It was very old-school Simpsons.
Yeah, and McMullen, she really does a lot with silhouettes and shadows,
letting things play out like that in a very expressive way,
and I love how the shadow of Maggie fighting the raccoon cast on the wall is just
very effective you don't need to actually see the battle happen yeah her use of silhouettes in this
one like every time you get inside lisa's head and she's having her internal monologue they had a
extra shadowy thing around her like and and it's not that is a budget thing if you ask for that it
costs more to animate than if you don't have it and it's more complicated there's room for mistakes
like it's it's a risky thing to do it's why especially by season 13 fewer are doing it but
that it again feels like one of those times where mcmullen just goes like well maybe that is the
rule but i would like something i'd like to go a little
farther artistically than we normally do there's even some great reaction shots of and squashing
and stretching that really that happens here that looks great and that's that's her taking
taking chances others would not we see afterwards everybody's hanging out with him eating pizza or
just the the close-knit kids and And I love him telling his insider story.
He's about writing a poem.
I do think Bill Clinton couldn't tell if a poem was good or bad
if it was handed to him by the Poet Laureate.
He'd be like, you've done it again.
This reminds me of being in grad school,
and it did seem amazing at first.
The professors would invite the class over for dinners,
but also I was thinking,
they're probably trying to sleep with at least one person here this is just the cover yeah you
had to be like yeah you think like well oh i had to be invited because if he just invited like this
one man or woman then then it would be suspicious but if it's like six kids there and hey if you
get a free meal out of it it was free yeah now i i also do love that when lisa runs off
gasping uh he goes like did she put him for the pizza like that's a great he's kind of cheap he's
mad that lisa didn't kick in like five bucks for the pizza it's a good it's a good vocal performance
from from pinsky he's a good actor he actually is pretty good this pinsky like again i didn't
know he was going to be the guest so when he gets up there and he has that line of you've got him now pinsky i i thought this could be
one of the main cast it's got enough like because the problem with sometimes a guest voice is even
if they sound distinctive their delivery is kind of flat and they're not an actor and they're not
really throwing themselves into the lines but he he's he's good cut to lisa making a matchstick uh white house uh which that was a
joke on joel's last episode of mystery science theater on mitchell of uh yeah building things
out of matchstick was that two toothpicks but yeah yeah oh right yeah yeah was that like a boomer
craft project just like build things out of flammable objects must be it must have been like they all had to do it in school we i i i recall making things with popsicle sticks or tongue depressors
but not uh not matches or toothpicks oh and definitely with pipe cleaners they had a lot
a lot of pipe cleaner stuff i never cleaned a pipe with one of those i only just made projects
i should give it a shot someday i've never done it either yeah i bet they clean
they clean pipes real good and this is when lisa has a glue hallucination where the glue cell says
the elmer's glue mascot says you won't eat our meat but you glue with our feet
which is a good time to play the jingle take that l Lisa's beliefs. Oh, yes.

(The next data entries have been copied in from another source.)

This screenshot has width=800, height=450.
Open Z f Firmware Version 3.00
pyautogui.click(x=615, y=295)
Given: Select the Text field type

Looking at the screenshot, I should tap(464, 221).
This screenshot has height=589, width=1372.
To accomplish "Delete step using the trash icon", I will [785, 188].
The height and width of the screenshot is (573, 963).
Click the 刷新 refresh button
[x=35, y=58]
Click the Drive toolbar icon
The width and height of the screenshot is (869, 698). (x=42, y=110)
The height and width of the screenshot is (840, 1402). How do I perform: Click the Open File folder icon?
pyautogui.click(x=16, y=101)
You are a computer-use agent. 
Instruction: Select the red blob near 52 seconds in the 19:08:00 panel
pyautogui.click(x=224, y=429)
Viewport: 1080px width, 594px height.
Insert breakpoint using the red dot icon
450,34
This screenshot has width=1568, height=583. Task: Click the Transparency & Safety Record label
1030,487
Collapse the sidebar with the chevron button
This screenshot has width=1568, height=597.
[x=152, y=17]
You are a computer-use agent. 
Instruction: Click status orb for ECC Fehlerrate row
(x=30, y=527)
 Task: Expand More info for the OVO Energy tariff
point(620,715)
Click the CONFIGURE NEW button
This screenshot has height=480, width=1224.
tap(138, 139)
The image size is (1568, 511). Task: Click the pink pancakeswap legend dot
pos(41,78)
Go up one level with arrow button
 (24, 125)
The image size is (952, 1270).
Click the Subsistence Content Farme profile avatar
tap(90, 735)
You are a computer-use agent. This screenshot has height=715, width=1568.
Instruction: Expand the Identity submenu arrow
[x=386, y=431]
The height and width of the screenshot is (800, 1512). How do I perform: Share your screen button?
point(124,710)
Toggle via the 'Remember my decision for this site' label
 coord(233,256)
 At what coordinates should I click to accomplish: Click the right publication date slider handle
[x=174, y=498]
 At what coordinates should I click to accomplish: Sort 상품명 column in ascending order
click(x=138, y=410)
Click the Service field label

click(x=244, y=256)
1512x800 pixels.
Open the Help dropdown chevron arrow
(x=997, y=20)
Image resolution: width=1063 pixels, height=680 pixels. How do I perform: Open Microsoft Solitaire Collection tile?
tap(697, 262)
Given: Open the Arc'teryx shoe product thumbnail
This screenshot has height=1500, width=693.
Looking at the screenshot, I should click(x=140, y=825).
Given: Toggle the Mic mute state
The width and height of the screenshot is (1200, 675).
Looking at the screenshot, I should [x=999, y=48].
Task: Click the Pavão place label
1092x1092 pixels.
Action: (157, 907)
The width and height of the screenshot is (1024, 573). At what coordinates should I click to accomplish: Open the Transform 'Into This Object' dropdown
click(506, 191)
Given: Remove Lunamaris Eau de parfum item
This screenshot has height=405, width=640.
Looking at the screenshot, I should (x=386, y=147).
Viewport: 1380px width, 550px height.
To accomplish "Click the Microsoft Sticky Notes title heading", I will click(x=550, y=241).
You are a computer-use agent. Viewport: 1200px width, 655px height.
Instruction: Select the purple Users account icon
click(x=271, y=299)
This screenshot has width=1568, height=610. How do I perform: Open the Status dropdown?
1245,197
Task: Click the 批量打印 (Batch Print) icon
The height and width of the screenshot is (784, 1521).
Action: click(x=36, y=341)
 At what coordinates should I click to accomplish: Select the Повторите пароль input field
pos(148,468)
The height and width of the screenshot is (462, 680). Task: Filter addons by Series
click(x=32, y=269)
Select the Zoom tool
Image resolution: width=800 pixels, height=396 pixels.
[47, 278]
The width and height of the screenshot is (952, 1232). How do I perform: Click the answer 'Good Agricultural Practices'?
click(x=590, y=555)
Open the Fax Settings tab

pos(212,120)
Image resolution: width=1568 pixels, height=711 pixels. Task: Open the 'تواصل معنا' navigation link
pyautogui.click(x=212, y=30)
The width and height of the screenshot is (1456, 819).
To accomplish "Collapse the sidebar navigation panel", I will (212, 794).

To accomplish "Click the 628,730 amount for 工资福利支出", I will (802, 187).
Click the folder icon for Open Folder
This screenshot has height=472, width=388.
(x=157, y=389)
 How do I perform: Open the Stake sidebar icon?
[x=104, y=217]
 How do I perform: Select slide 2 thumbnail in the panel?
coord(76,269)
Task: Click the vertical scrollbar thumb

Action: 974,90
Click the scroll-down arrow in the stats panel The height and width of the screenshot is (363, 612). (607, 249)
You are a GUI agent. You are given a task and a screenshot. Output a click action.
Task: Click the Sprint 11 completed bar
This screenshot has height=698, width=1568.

This is classic take that, vegetarians.
And I've had these comments because I don't eat meat.
And then if that comes out and someone is upset by that, they'll say, what's your belt made out of?
What are your shoes made out of?
Et cetera, et cetera.
It's very, very boring.
But this is just par for the course, really.
And also most glues especially but
especially elmers they have not used animal products in their glue in a very long time like
there's not uh this is i googled this and there were multiple articles like no they don't send
old horses to the glue factory anymore guys it's not what they do but that cow was still on the uh
the uh the label yeah they're really they're really sabotaging themselves by having it be a cow, you know, because it's just going to remind people of the glue factory idea, you know.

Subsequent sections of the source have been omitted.